From a regulatory standpoint, switching costs and mobile termination rates (MTRs) have been a focal point. MTRs are frowned upon because of promotion of ‘monopolistic tendencies’ to the detriment of consumers and the industry’s development.

Dominant mobile operators, who are the sole beneficiaries of MTRs, are vehemently opposed to lowering the termination rates as this reduce their bottom lines, less avenues to collect rents from rivals and provide consumers with a choice to explore competing products. This is however not true.

It is universally accepted that cost-based termination rates encourage competition and allow more affordable pricing. Moreover, as the market matures the justification for levying MTRs lessens and switching costs are eventually completely scrapped or brought down to a nominal charge.

A key driver of competition is the regulation of interconnection; a critical public policy tool for the proper functioning of a vibrant, consumer-centric communications market.

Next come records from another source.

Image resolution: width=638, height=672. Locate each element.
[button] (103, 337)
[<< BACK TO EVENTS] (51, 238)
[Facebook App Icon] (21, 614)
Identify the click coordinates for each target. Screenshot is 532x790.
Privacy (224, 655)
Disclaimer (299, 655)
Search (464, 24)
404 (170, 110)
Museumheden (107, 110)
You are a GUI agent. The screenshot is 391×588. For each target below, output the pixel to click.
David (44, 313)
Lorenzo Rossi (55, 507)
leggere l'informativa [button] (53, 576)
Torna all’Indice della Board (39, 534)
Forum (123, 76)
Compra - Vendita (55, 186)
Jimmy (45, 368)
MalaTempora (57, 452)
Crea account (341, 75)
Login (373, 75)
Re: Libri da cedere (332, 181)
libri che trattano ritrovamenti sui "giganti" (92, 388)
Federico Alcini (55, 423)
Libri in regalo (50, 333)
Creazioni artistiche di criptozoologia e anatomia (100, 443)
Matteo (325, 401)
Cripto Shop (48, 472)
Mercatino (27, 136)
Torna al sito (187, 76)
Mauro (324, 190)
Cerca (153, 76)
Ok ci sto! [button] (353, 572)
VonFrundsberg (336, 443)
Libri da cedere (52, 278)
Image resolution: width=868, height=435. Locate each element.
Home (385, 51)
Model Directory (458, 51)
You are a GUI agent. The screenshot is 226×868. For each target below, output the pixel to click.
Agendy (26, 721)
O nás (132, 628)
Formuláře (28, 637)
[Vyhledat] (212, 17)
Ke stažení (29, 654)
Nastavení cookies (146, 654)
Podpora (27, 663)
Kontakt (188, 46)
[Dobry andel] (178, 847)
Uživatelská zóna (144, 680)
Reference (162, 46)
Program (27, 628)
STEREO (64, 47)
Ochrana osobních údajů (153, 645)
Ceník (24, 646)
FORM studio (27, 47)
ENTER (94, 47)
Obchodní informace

The debate has now widened, with the Communications Authority of Kenya seeking the public’s input on the review of mobile voice and fixed termination rates.

This is a welcome move not only for the consumer but the industry at large, given the opportunity it will provide for customers to voice their concerns regarding not just about the pricing effect of MTRs but its impact on the quality of service across the various networks.

Importantly, the public engagement will also open discussions on challenges that come with having a dominant player in the telecommunications sector and the interventions required to bring the sector back to its erstwhile thriving, competitive state.

The reality of policymaking is that decisions must be based on balancing priorities. Consumer interests must be balanced against investor interests, national fiscal revenue against consumer spending.

Globally, Kenya leads the pack of countries with liberalised markets experiencing extreme incumbent industry concentration where the leading operator holds huge share in revenue and transaction value.

Despite the phenomenal growth of our telecommunications industry and the innovativeness it has ushered, we are beginning to lag behind regional peers owing to the failure in our regulatory arena. Entrenched incumbency and constrained consumer choice is slowly starting to hinder innovation in digital content production and consumption.

The writer is a communication consultant at The Bael Limited.